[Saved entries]
____________________

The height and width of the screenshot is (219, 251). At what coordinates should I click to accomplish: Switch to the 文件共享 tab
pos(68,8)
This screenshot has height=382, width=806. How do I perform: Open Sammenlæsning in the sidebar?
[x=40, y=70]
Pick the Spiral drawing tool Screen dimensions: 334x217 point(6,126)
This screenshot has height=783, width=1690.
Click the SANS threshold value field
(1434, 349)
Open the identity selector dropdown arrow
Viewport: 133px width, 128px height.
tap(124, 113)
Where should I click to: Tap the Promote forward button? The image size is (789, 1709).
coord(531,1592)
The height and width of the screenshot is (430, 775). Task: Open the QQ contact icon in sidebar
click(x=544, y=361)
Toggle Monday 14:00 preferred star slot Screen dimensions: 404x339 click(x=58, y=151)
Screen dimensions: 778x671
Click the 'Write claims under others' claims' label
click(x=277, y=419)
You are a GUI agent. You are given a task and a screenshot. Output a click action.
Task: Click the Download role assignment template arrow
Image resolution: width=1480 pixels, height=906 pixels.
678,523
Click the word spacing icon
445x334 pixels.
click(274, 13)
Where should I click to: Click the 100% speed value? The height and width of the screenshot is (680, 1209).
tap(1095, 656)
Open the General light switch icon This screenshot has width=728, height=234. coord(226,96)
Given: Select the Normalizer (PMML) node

____________________

* [WORK REQUIRED]:
Exactly the lines from the one containing "Screen dimensions: 778x671" through the end of the records above are to be printed, and no others.

* [OUTPUT]:
Screen dimensions: 778x671
Click the 'Write claims under others' claims' label
click(x=277, y=419)
You are a GUI agent. You are given a task and a screenshot. Output a click action.
Task: Click the Download role assignment template arrow
Image resolution: width=1480 pixels, height=906 pixels.
678,523
Click the word spacing icon
445x334 pixels.
click(274, 13)
Where should I click to: Click the 100% speed value? The height and width of the screenshot is (680, 1209).
tap(1095, 656)
Open the General light switch icon This screenshot has width=728, height=234. coord(226,96)
Given: Select the Normalizer (PMML) node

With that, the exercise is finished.